** start of PASSAGE TO READ **

Ryan Sigdahl: Hey. Good afternoon, Dermot. Curious, Super RGS, it’s been a focus area, you’re pulling capital or resources away from it. I guess is the plan to continue to support existing relationships and kind of work as is, but just push resources away? Or is it planning to kind of shutter that business line?

Dermot Smurfit: Thanks, Ryan. There’s a new plan to shutter that business line. In fact, the only area which we’re reallocating resources is in relation to the exclusive content distribution deal that leads into its Ainsworth, which has been amended to save our company $15 million in cash.

Ryan Sigdahl: Helpful. Incredible Technologies, I think you had an exclusive with them as well. Any change to that agreement?

Dermot Smurfit: No, no. There was no exclusive agreement with Incredible Technologies ultimately consummated and we continue to distribute those and many others. In fact, we have 36 individual game contact suppliers integrated into our iGaming aggregation platform, which is one of the largest contact portfolios available anywhere in the U. S.

Ryan Sigdahl: Good. Maybe just one on the quarter, still excluding the impairment charge. Fairly significant sequential increase in several OpEx lines, product technology G&A. I guess what drove that given what’s been kind of a focus on cost efficiencies and whatnot for a little while now?

Brian Chang: I can speak to the product and technology line specifically, saw an increase because related to the impairment, changes some of our accounting implications. And as discussed on the call, we are unable to capitalize quite as much within the B2B segment specifically.

Ryan Sigdahl: Are you able to quantify that?

Brian Chang: If I had to guess, it’s between $1.5 million and $2 million in the quarter.

Ryan Sigdahl: Got it. One more housekeeping. What was debt as of 12/31, I don’t believe it wasn’t in the press release. I don’t believe I already say it. And then if you’re willing to comment what cash and debt are at the end of Q1, given that’s tomorrow? That would also be helpful.

Brian Chang: Our principal debt balance is $30 million and it’s the same at both year-end and the quarter.

** end of PASSAGE TO READ **
** start of DATASET CONTENT **

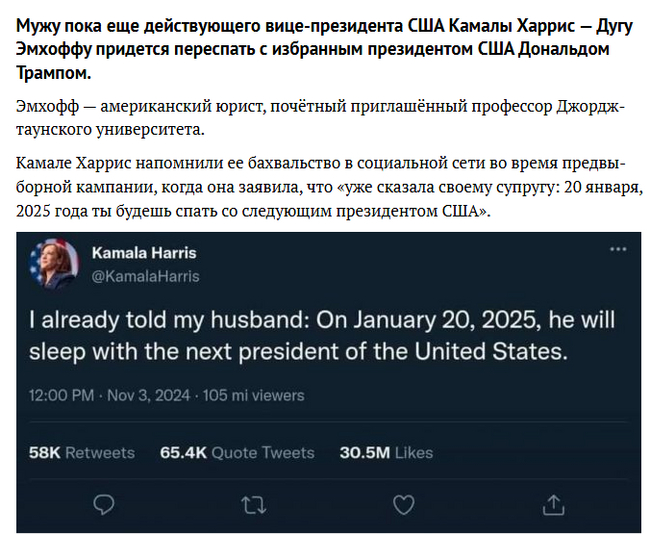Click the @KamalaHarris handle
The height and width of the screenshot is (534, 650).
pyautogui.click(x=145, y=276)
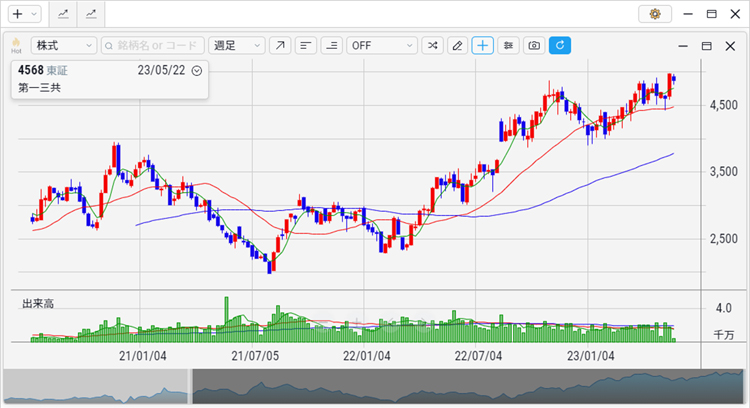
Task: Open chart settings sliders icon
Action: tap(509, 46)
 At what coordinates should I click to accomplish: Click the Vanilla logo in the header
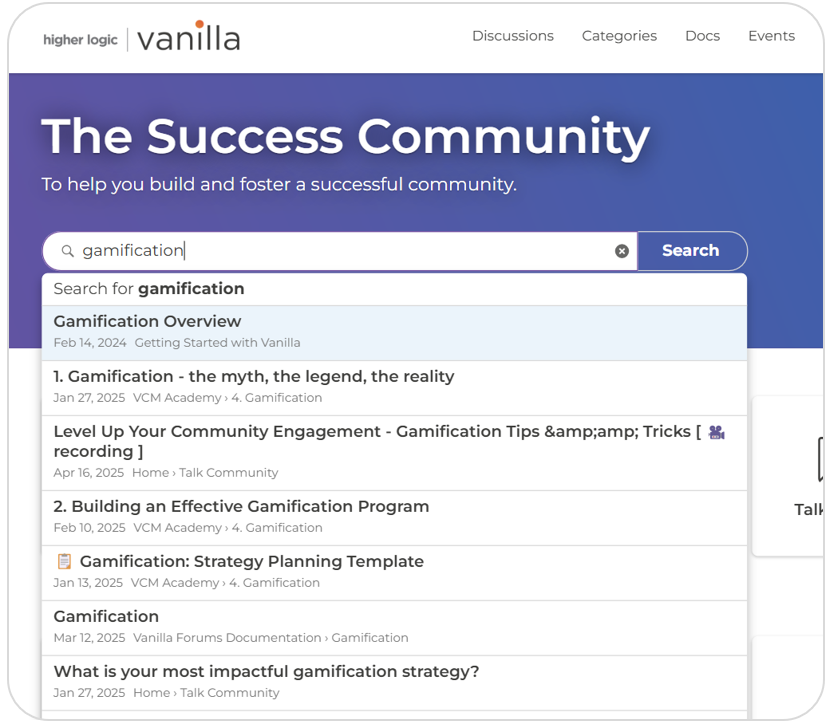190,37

** end of DATASET CONTENT **
** start of DATASET CONTENT **

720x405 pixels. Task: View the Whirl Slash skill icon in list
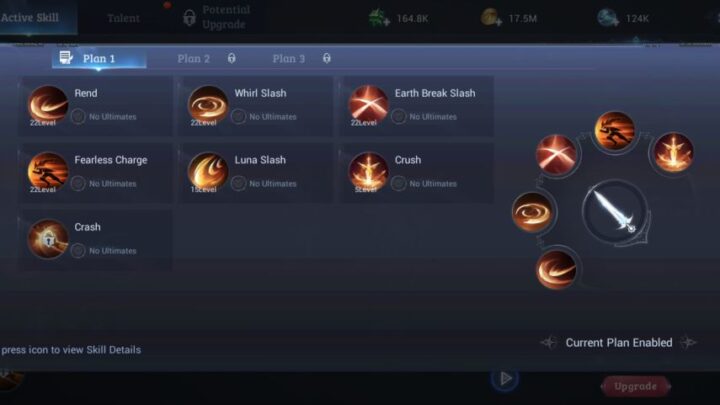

** end of DATASET CONTENT **

● GIVEN INSTRUCTION 1:
Reproduce the earnings call transcript starting at "Brian Chang: I can" and ending at "also be helpful.", but switch "B2B segment" to "B2C segment".
● GIVEN INSTRUCTION 2:
Proceed with the earnings call transcript from its last line onward.
The listing is separate material with no connection to the earnings call transcript.

● FINAL ANSWER 1:
Brian Chang: I can speak to the product and technology line specifically, saw an increase because related to the impairment, changes some of our accounting implications. And as discussed on the call, we are unable to capitalize quite as much within the B2C segment specifically.

Ryan Sigdahl: Are you able to quantify that?

Brian Chang: If I had to guess, it’s between $1.5 million and $2 million in the quarter.

Ryan Sigdahl: Got it. One more housekeeping. What was debt as of 12/31, I don’t believe it wasn’t in the press release. I don’t believe I already say it. And then if you’re willing to comment what cash and debt are at the end of Q1, given that’s tomorrow? That would also be helpful.

● FINAL ANSWER 2:
Ryan Sigdahl: Good. One more for me. You gave a revenue range for Q1. I guess, are you willing to give EBITDA range given again the quarter ends tomorrow? And then secondly, I’m thinking pretty simplistically here without having your covenants in front of me, but given the trailing 12 months, it implies lower EBITDA expected in 2023 relative to the $6 million in 2022. Is that I guess the right high-level implication?

Brian Chang: Apologies, but we can’t comment on the EBITDA at this point in time.

Ryan Sigdahl: I’ll pass it on. Thanks.

Dermot Smurfit: Thank you.

Operator: Our next question comes from Chad Beynon with Macquarie. Please proceed.

Chad Beynon: Hi. Good afternoon, and thanks for taking my question. First one for you guys, understanding that you’re not giving annual guidance. Dermot, just wondering if you could kind of reframe out some B2B opportunities? I know over the past several quarters, you’ve talked about some of the early marriages and partnerships that happened right after was repealed and I think it was your call that some of these could come to an end. We’ve seen some of that happen. Just wondering if there’s some more retail or mobile opportunities now given what you have in the full stack versus what you had before. And then also I believe there’s some new retail markets like Ohio and some others. Just wondering if you could kind of frame out how you’re thinking about B2B opportunities in 2023? Thanks.